The request:
Quote everything from the line containing "Task: Choose 50 records per page" down to the line containing "click(352, 784)", both ends included, without the pictures.

Records supplied:

◇ ◇ ◇ ◇

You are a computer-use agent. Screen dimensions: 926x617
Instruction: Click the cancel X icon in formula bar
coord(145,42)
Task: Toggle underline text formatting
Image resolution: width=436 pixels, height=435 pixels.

◇ ◇ ◇ ◇

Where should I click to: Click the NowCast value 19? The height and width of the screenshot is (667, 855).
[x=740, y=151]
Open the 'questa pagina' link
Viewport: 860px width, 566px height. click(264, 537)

◇ ◇ ◇ ◇

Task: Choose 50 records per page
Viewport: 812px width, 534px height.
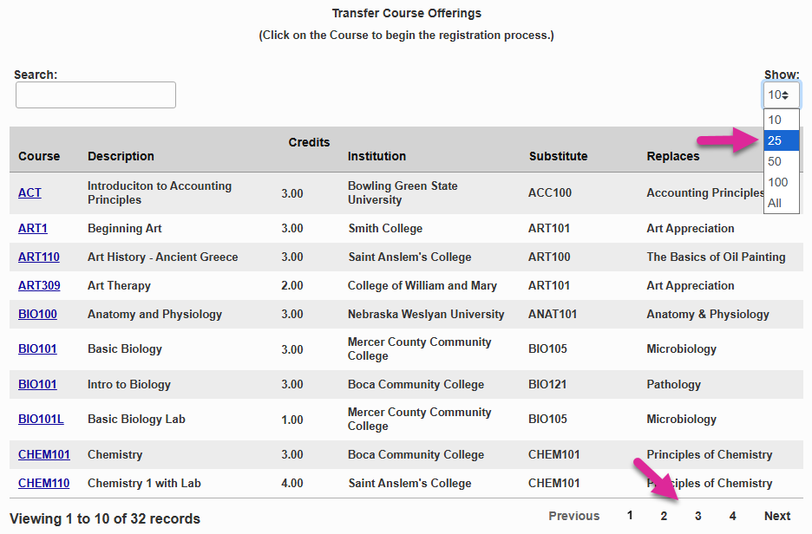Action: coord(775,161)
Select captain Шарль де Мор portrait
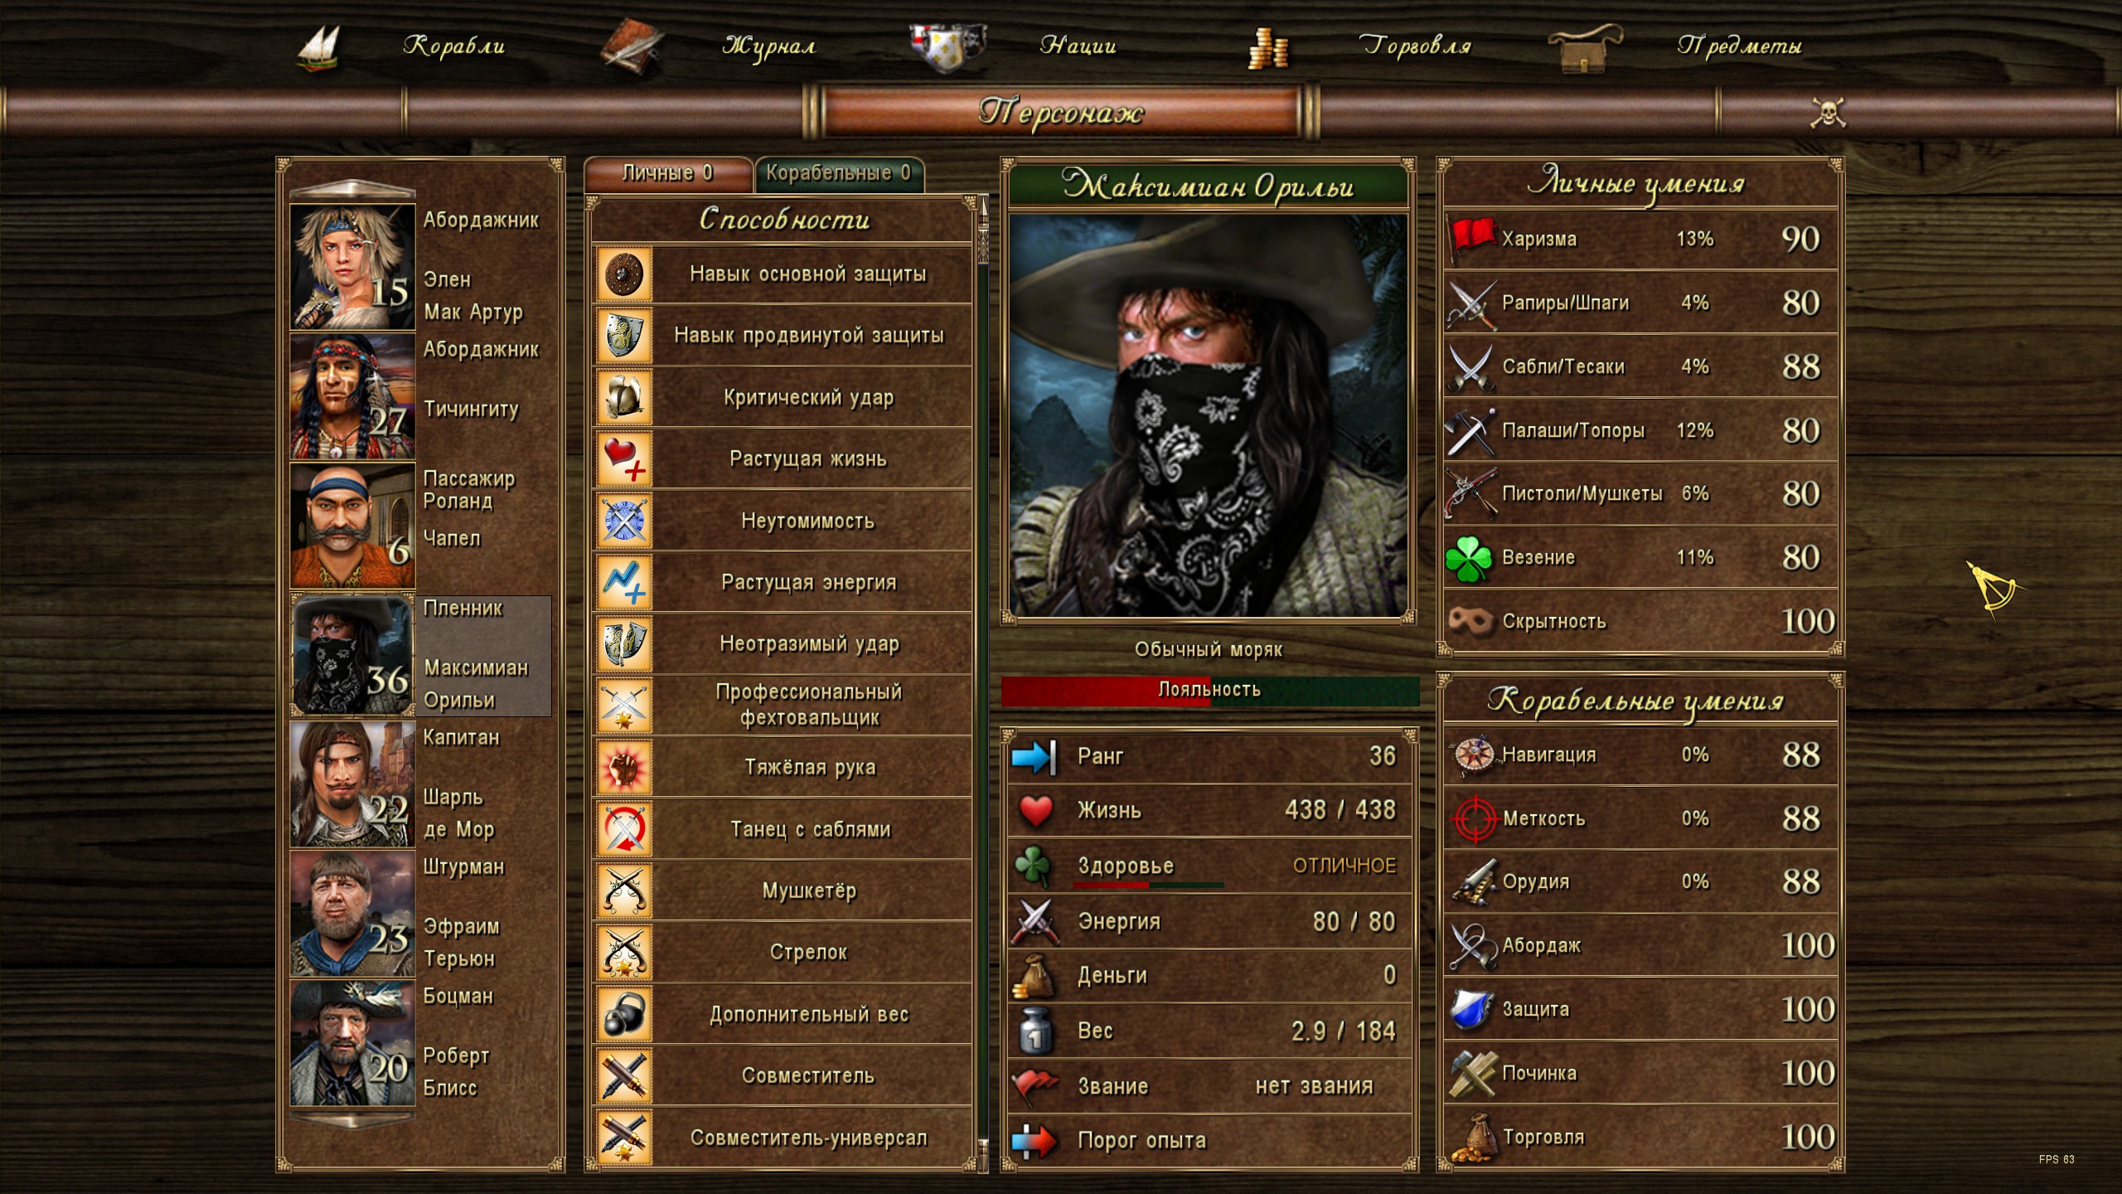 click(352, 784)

◇ ◇ ◇ ◇

Expected output:
Task: Choose 50 records per page
Viewport: 812px width, 534px height.
Action: coord(775,161)
Select captain Шарль де Мор portrait
 click(352, 784)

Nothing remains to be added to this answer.